In each neuron, we compared the responses to the shading condition producing the largest response in the test (L1) to the responses to the image of the same object and illumination direction, but rendered with the other illumination intensity (L2). Testing with a t-test showed a statistically significant difference between the L1 and L2 responses (P < 0.05) in 49% (17/35) of the neurons. In order to quantify the size of this effect, relative to the response variability of the neurons, we computed an intensity modulation index, defined as the absolute difference between L1 and L2, divided by the mean (trial-by-trial) standard deviation of the responses in the two conditions. This index is analogous to the d′ measure used in signal detection theory (Green and Swets, 1966). [Since an observer gets only a single trial in every-day object recognition, the (trial-by-trial) standard deviation and not the standard error (of the mean across trials) is the relevant measure of variability of the response of a single neuron.] The distribution of this index is shown in Figure 4A. The median of the distribution is 0.97, indicating a response modulation by illumination intensity nearly equal to the response standard deviation. The neurons shown in Figure 3A,B have intensity modulation indices of 0.77 and 6.10, respectively.

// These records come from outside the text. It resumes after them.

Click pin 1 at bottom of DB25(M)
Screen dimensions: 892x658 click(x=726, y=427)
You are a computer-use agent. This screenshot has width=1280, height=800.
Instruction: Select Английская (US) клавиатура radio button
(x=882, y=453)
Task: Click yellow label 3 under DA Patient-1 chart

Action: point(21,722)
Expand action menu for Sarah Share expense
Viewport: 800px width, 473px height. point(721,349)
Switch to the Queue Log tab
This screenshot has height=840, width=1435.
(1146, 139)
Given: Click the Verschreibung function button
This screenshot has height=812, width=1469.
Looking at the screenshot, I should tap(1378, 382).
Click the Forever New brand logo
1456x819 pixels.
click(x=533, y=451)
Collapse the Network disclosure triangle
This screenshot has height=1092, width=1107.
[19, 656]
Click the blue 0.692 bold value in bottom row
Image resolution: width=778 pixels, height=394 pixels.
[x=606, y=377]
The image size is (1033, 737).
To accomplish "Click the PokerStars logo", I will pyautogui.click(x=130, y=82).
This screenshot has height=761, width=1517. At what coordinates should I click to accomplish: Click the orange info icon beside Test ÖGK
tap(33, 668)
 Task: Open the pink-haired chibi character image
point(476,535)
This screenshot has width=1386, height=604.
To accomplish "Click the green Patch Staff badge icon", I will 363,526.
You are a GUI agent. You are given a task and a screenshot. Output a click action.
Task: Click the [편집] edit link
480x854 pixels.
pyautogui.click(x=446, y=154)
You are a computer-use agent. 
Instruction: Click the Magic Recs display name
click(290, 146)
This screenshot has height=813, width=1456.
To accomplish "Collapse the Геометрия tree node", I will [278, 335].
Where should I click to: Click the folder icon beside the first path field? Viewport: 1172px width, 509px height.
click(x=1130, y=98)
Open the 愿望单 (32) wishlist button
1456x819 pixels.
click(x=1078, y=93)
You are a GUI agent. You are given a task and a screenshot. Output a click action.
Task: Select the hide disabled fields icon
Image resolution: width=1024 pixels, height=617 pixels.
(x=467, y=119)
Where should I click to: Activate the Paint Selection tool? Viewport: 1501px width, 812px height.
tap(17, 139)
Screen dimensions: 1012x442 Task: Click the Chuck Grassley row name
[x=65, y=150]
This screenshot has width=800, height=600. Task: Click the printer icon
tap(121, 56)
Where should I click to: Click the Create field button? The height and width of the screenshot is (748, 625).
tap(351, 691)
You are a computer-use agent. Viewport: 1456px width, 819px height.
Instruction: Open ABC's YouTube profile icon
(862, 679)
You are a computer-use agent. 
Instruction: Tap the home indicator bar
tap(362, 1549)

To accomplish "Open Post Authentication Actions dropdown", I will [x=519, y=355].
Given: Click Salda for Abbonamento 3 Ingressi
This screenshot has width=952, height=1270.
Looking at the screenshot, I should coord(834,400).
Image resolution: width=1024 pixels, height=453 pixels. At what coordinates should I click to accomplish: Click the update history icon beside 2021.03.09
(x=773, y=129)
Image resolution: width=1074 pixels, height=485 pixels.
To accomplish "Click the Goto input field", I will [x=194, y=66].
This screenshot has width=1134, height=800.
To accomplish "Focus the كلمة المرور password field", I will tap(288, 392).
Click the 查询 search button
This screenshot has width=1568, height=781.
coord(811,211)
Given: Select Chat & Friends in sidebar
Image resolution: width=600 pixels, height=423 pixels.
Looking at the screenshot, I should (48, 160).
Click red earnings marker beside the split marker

Overall, do the neurons respond more strongly to the high compared to low illuminated shaded images? To answer this question, we computed the following index for each neuron: the response to the low illumination condition (L1 or L2) was subtracted from the response to the high illumination condition (L2 or L1) and divided by the sum of L1 and L2. A positive (negative) value would indicate a stronger (weaker) response to the high compared to the low illuminated version. The median of the distribution of this index (Fig. 4B) was –0.05 (1st quartile, –0.16; 3rd quartile, 0.07), indicating no overall consistent effect of the illumination intensity. Although reducing the luminance of the light source darkened the image of the object, this darkening had two opposing effects (Fig. 2). First, the contrast of the outer border of the object and the white background was increased and, second, the saliency of the internal features was reduced. Depending on the sensitivity of the neuron to either the outer object border (see below) or its inner features, a reduction of the luminance may thus result in an increase or a decrease of the response.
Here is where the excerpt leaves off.